Akter Sonia, Huisman Johan Alexander, Bogena Heye Reemt
Agrosphere Institute (IBG-3), Forschungszentrum Jülich GmbH, 52428 Jülich, Germany.
Sensors (Basel). 2025 Jul 17;25(14):4453. doi: 10.3390/s25144453.
Monitoring soil moisture (SM) using permanently installed gamma radiation (GR) detectors is a promising non-invasive method based on the inverse relationship between SM and soil-emitted GR. In a previous study, we successfully estimated SM from environmental gamma radiation (EGR) measured by a low-cost counter-tube detector. Since this detector type provides a bulk GR response across a wide energy range, EGR signals are influenced by several confounding factors, e.g., soil radon emanation, biomass. To what extent these confounding factors deteriorate the accuracy of SM estimates obtained from EGR is not fully understood. Therefore, the aim of this study was to compare the accuracy of SM estimates from EGR with those from reference K GR (1460 keV) measurements which are much less influenced by these factors. For this, a Geiger-Mueller counter (G-M), which is commonly used for EGR monitoring, and a gamma spectrometer were installed side by side in an agricultural field equipped with in situ sensors to measure reference SM and a meteorological station. The EGR and spectrometry-based K measurements were related to reference SM using a functional relationship derived from theory. We found that daily SM can be predicted with an RMSE of 3.39 vol. % from K using the theoretical value of = 1.11 obtained from the effective ratio of GR mass attenuation coefficients for the water and solid phase. A lower accuracy was achieved for the EGR measurements (RMSE = 6.90 vol. %). Wavelet coherence analysis revealed that the EGR measurements were influenced by radon-induced noise in winter. Additionally, biomass shielding had a stronger impact on EGR than on K GR estimates of SM during summer. In summary, our study provides a better understanding on the lower prediction accuracy of EGR and suggests that correcting for biomass can improve SM estimation from the bulk EGR data of operational radioactivity monitoring networks.

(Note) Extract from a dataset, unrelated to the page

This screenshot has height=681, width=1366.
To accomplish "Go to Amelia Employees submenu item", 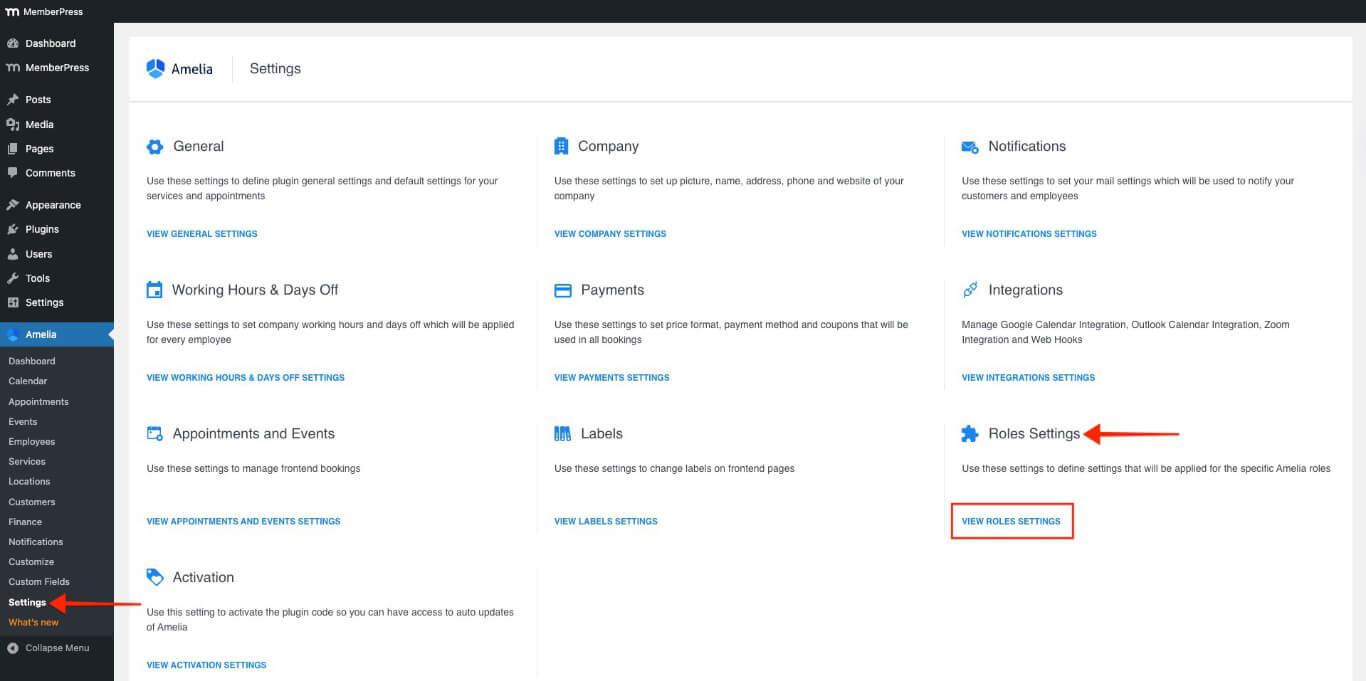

使用永久安装的伽马辐射(GR)探测器监测土壤湿度(SM)是一种基于SM与土壤发射的GR之间反比关系的很有前景的非侵入性方法。在之前的一项研究中,我们成功地从低成本计数管探测器测量的环境伽马辐射(EGR)中估算出了SM。由于这种探测器类型在很宽的能量范围内提供总体GR响应,EGR信号会受到几个混杂因素的影响,例如土壤氡析出、生物量。这些混杂因素在多大程度上会降低从EGR获得的SM估算的准确性尚不完全清楚。因此,本研究的目的是比较从EGR估算SM的准确性与从参考K GR(1460 keV)测量估算SM的准确性,后者受这些因素的影响要小得多。为此,在一个配备了原位传感器以测量参考SM和气象站的农田里,将一个常用于EGR监测的盖革-米勒计数器(G-M)和一台伽马能谱仪并排安装。利用从理论推导出来的函数关系,将基于EGR和能谱法的K测量与参考SM联系起来。我们发现,使用从水相和固相的GR质量衰减系数的有效比率获得的 = 1.11的理论值,从K预测每日SM的均方根误差(RMSE)为3.39体积%。EGR测量的准确性较低(RMSE = 6.90体积%)。小波相干分析表明,EGR测量在冬季受到氡引起的噪声的影响。此外,在夏季,生物量屏蔽对EGR的影响比对SM的K GR估算的影响更大。总之,我们的研究更好地理解了EGR较低的预测准确性,并表明校正生物量可以提高从运行中的放射性监测网络的总体EGR数据估算SM的准确性。